It looks like we’re back in Soleil for the second week in a row. I suppose we needed to deal with the aftermath of the chrars reveal before switching again. For the most part, I liked the idea behind the chrars as they were explained in this episode, but I thought that the character focus on Harold in the episode was weak. He almost seems like a pawn of the story to force Yuuki down a path of over-correction. Anyway, the episode ends with Harold fighting a unit he recognizes, likely Owens or Stella, so I assume we’ll be back on Grandiga’s side next week to see the aftermath.

Harold orders the annihilation of the imperial units

I don’t mind the conflicting ideals of Harold and Yuuki, but I’m curious what will happen with the void that’s left after this episode. I did like seeing this portrayal here, in which Harold forces the other officers to kill so indiscriminately that they’re visibly disturbed by it. It shows just how far he’s willing to go, and sets him up further as Yuuki’s polar opposite.

No one really cares about the chrars data

Well, the reaction of the “elite” to the information about the new chrars isn’t too surprising. I would have liked for them to at least make their case, even if it’s as simple as saying they have to keep using the chrars because they’re at war. Or they could make an outright claim that Verde is nuts or something. It makes them feel overly dismissive to the point of being unrealistic.

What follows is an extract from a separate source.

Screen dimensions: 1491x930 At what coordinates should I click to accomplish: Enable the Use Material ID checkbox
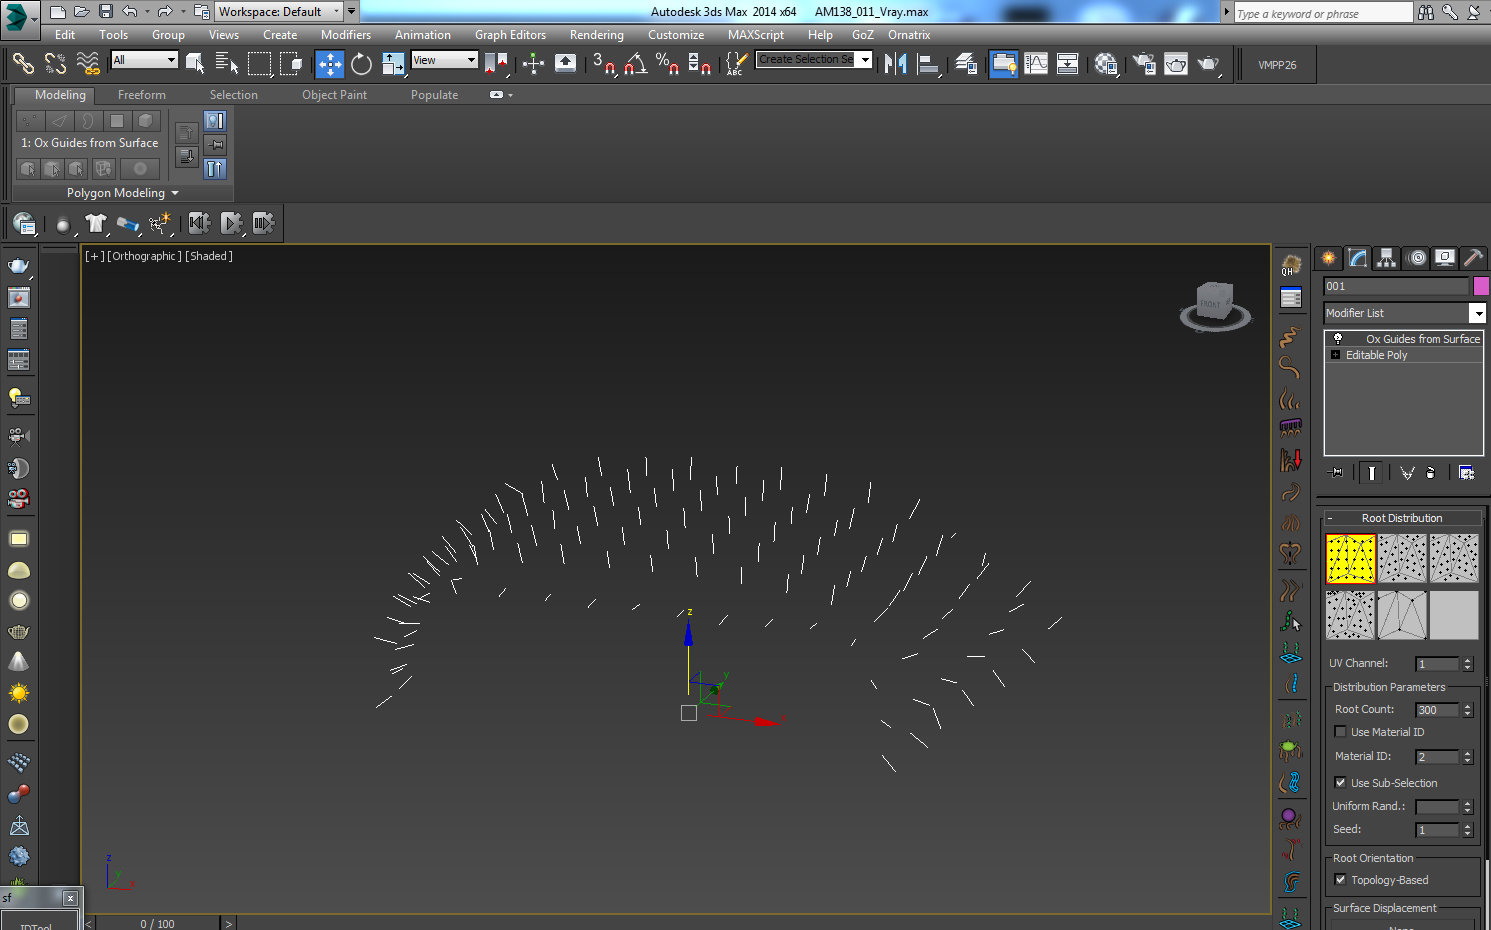click(1341, 732)
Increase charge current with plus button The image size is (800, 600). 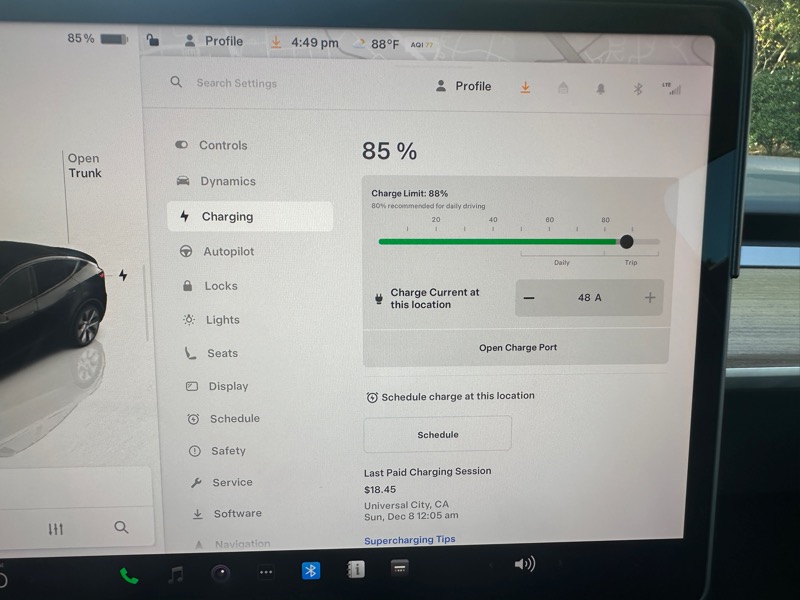650,298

Layla admits her past to Yuuki

The fact that Layla tells Yuuki everything about her past makes me wonder if she’s headed toward her own death.

Layla discovers the nanomachines

As I mentioned before, I quite like the nanomachine reveal in this episode. The idea that the chrars are causing environmental damage is a pretty clear reference to the current climate change debate, which is nothing new. However, I like how grounded the explanation is, making it believable for sci-fi. In reality, the chrars are draining nanomachines that keep the world terraformed. That’s a cool idea.

Yuuki wonders how to end the war

Yuuki’s statement here makes me wonder if she believes that war wouldn’t be as much of a problem if we didn’t have technology. It’s not an uncommon sentiment, but it’s one I disagree with.

Harold faces the enemy alone

In the end, I felt like Harold’s death was perhaps too quick. I never ended up feeling anything for him, and I never felt like I had a good understanding of what motivated him. Maybe he’s just a weak character overall, but it’s frustrating to see. It seems like the show wanted to make his death mean something, but I guess I didn’t get it.